**Task instructions:**
Word for word, set down every line of the entries below from the line with "Task: Open the Nový nákupní seznam dropdown" to the line with "Visit author Nikkina", including both, and no other line.
== Dataset excerpts ==
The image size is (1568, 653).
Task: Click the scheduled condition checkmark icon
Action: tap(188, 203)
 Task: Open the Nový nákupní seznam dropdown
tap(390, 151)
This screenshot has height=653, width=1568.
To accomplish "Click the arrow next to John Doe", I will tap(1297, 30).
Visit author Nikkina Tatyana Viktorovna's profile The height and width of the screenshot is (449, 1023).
===
== Dataset excerpts ==
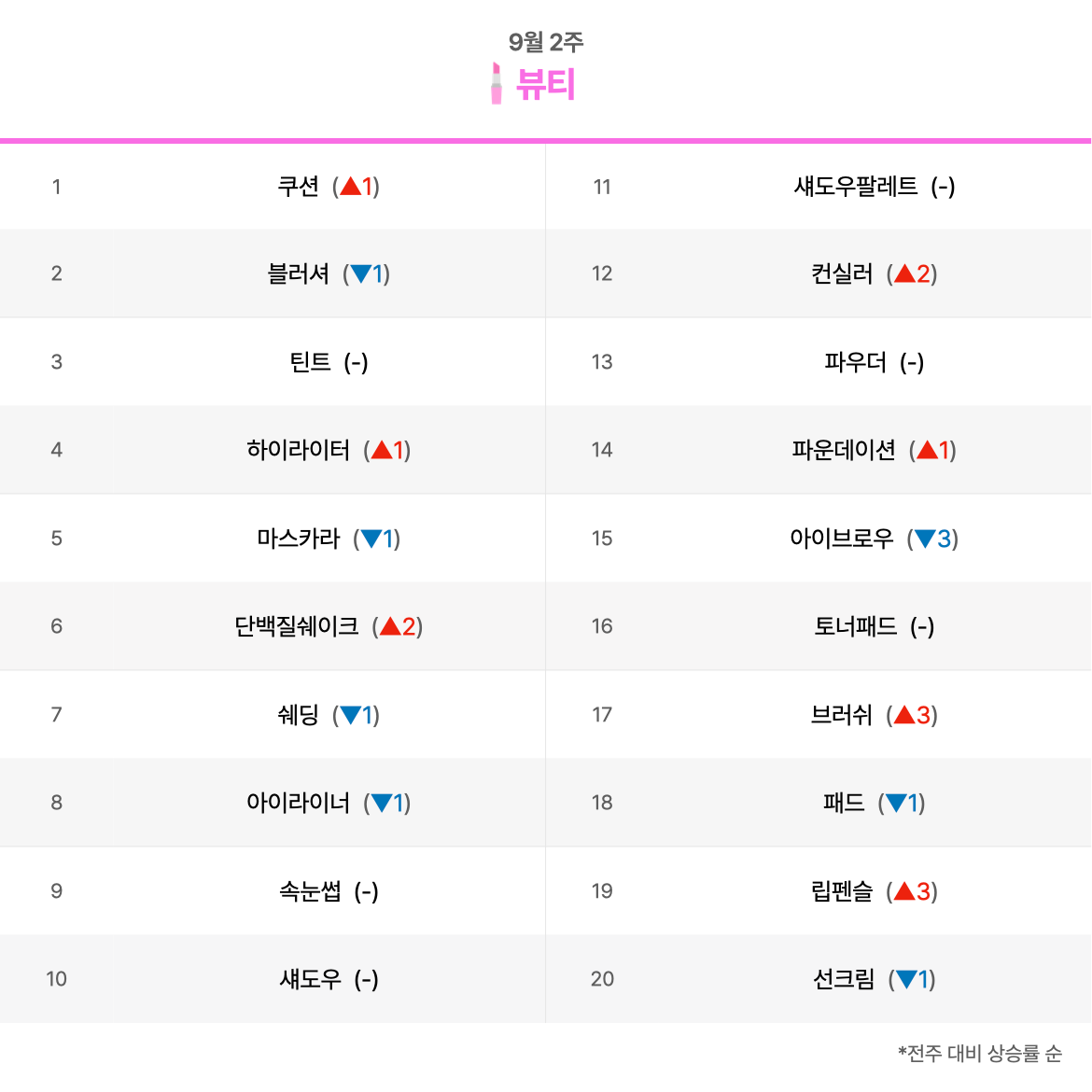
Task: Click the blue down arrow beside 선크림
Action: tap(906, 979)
===
== Dataset excerpts ==
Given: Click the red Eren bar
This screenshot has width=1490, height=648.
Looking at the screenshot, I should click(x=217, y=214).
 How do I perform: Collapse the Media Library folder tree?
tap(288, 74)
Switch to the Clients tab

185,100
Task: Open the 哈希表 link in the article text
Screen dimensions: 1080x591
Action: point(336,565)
===
**Task solution:**
 Task: Open the Nový nákupní seznam dropdown
tap(390, 151)
This screenshot has height=653, width=1568.
To accomplish "Click the arrow next to John Doe", I will tap(1297, 30).
Visit author Nikkina Tatyana Viktorovna's profile The height and width of the screenshot is (449, 1023).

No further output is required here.